Globalement, je suis bien d’accord avec les posts d’Ottokar et de Canardos. Sterd, quand tu dis :
a écrit :Le paysan dans ces coins là c'est le notable, un presque chatelain, les petites exploitants broyés par Bruxelles c'est du phantasme et de l'image d'Epinal qui n'a plus beaucoup de substance.

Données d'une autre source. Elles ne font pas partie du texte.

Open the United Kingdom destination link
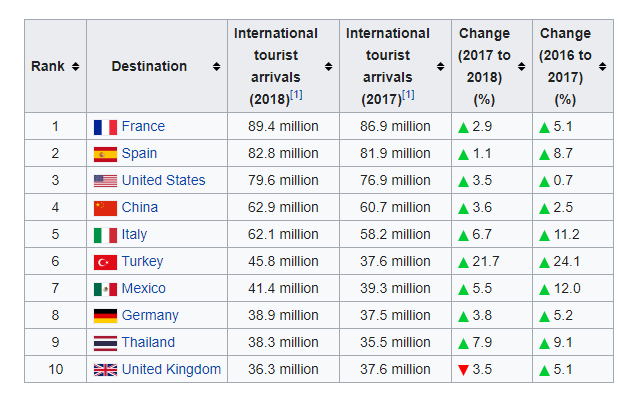The width and height of the screenshot is (638, 410). [x=171, y=370]
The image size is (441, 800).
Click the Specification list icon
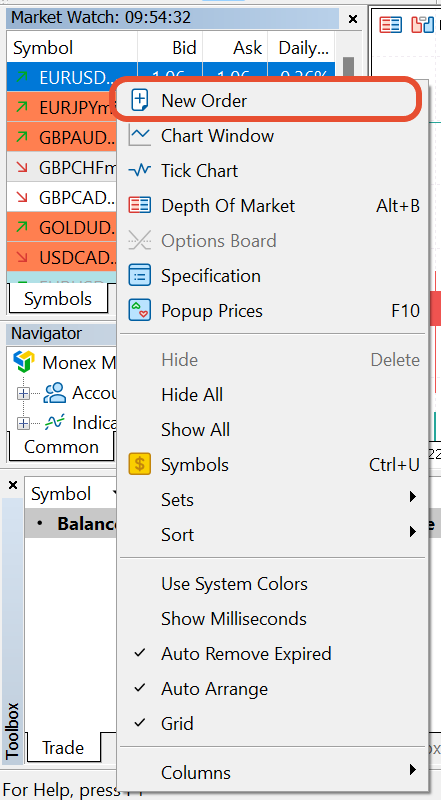pos(139,276)
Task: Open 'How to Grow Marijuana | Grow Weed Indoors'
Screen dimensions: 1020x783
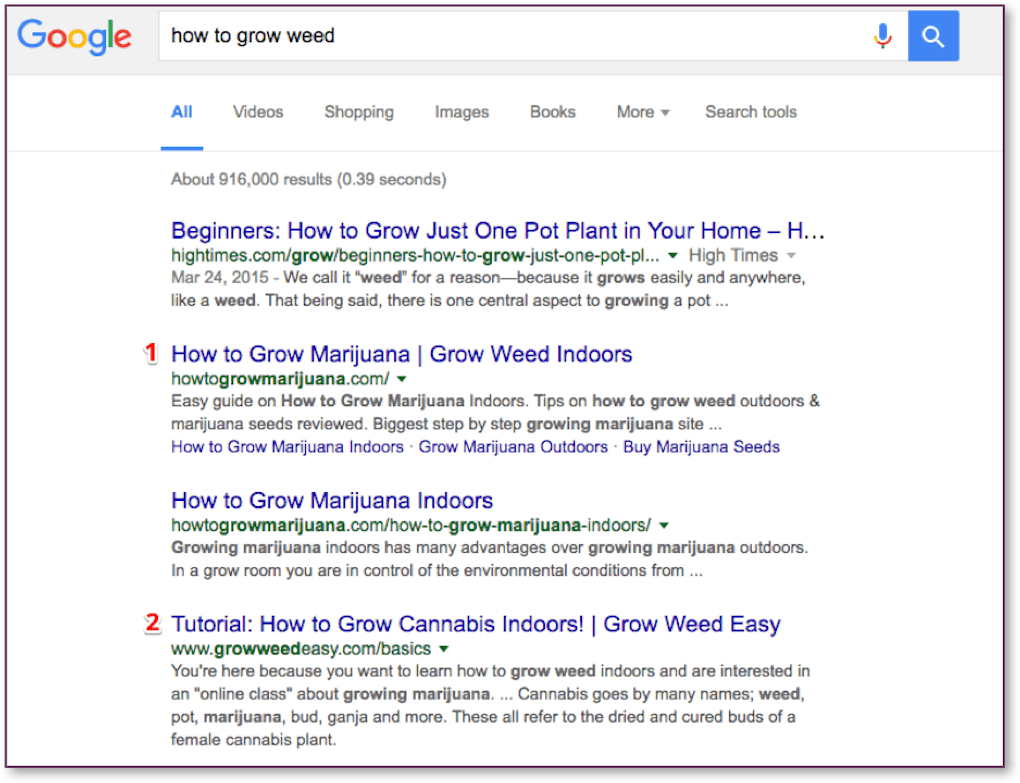Action: pos(402,354)
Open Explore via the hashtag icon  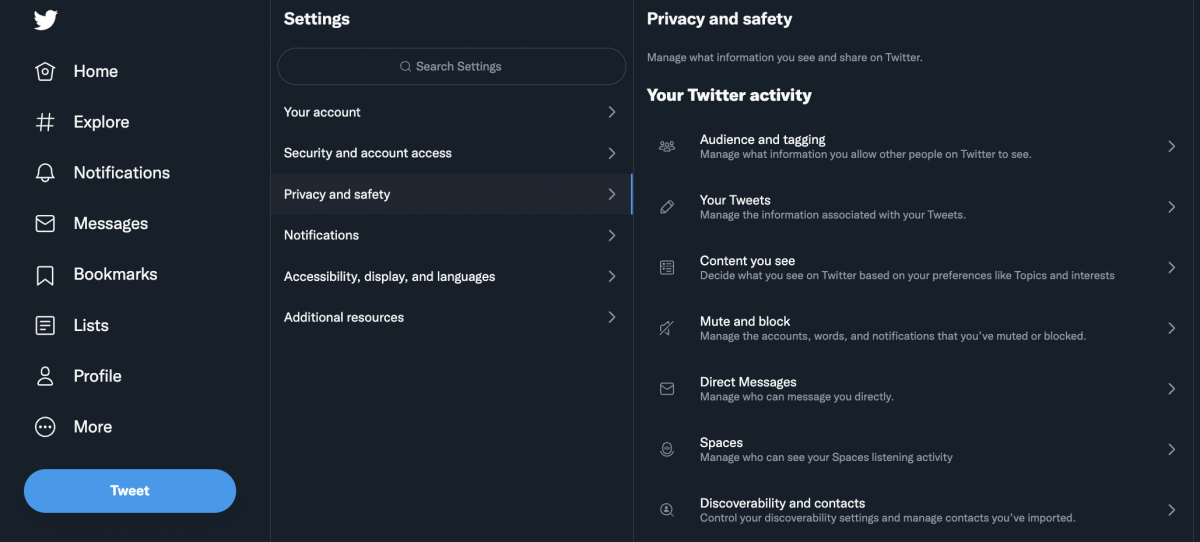pos(45,122)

La petite exploitation agricole a pratiquement disparu
Je pense que tu te plantes complètement. Déjà, tout dépend du type de culture. En viticulture par exemple, l’exploitation « familiale » est absolument majoritaire. Et les conditions d’existence sont largement en dessous du niveau des salariés. Zeanticpe en a donné un exemple, je t’en donnerais un concret : journées de 8-9 heures, six jours par semaines, 2 semaines de vacances en moyenne par an, pour en gros 1200 à 1300 euros par mois. Tu appelles ça un notable, un « presque châtelain » ? Les conditions de vie de la plupart des agriculteurs sont plus proches de celle des travailleurs que de celles des capitalistes. Les coopératives agricoles qui sont en sécession de paiement, je suppose que c’est du phantasme aussi ? Parce que les adhérents, je suis persuadé qu’ils seraient ravis d’apprendre que leur suppression totale de revenu, ils le fantasment. Ne parlons pas non plus de tous ceux qui sont obligés de cumuler plusieurs emplois pour s'en sortir. C'est entre autre le cas des mecs qui bossent aux remontés mécaniques dans les stations de ski. Ils font une double journée le soir en rentrant chez eux (dans leur chateau, bien sur).

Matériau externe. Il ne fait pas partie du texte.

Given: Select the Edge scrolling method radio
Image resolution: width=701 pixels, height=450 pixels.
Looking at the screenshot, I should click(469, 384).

a écrit :Ces gens là sont largement subventionnés et indeminisés à l'image des capitalistes, même si c'est à une échelle moindre.
Oui, sauf que les capitalistes en redemandent des subventions, alors que les agriculteurs ne souhaitent qu’une chose : être capable de s’en passer, vivre seulement de leur travail. C’est une volonté qui revient constamment dans leurs discours : « vivre dignement de son travail ». En plus, les subventions aux petits agriculteurs, c’est du pognon indirect pour les trusts chimiques, mécaniques et agro-alimentaires !!! Ils pressurent les exploitants, l’état file à ces derniers des subventions pour qu’ils puissent continuer à travailler et à acheter les marchandises des trusts qui augmentent leurs prix à la moindre occasion. Donc pas de comparaison possible entre les subventions aux « petits » agriculteurs et celles aux capitalistes.
La concentration et la rationalisation de l'agriculture même faite d'une façon anarchique par le capitalisme est nécessaire, comme était nécessaire celle de l'industrie.
Oui, sauf que à mon avis la concentration en agriculture n’est pas pour tout de suite. La revue de la fraction donnait cette explication qui ne semble très correcte :
a écrit :La production agricole elle-même n’attire que peu le grand capital. Il y a plusieurs raisons à cela : d’abord la rente foncière reste une dépense parasite, grevant les profits ; mais surtout, les investissements très importants des exploitations sont en eux mêmes un obstacle : les consommations intermédiaires (engrais, mécanisation...) s’accroissent bien plus vite que la valeur de la production. Elles passent de 22 % de cette valeur en 1960 à 30 % en 1970, et 45 % en 1985 ! A cette date, à valeur ajoutée égale, l’agriculture emploie deux fois plus de capital que la sidérurgie... La production agricole connaît donc, pour des raisons structurelles (difficultés à rationaliser le travail sur le mode industriel), avec l’accroissement de la composition organique de son capital (c’est-à-dire de la proportion, par travailleur, de capitaux immobilisés en machines, engrais...), une très forte « baisse tendancielle du taux de profit » (à bénéfice égal, l’investissement nécessaire est de plus en plus lourd). Et c’est pourquoi les gros investisseurs préfèrent laisser la production agricole elle-même à la charge des exploitations familiales.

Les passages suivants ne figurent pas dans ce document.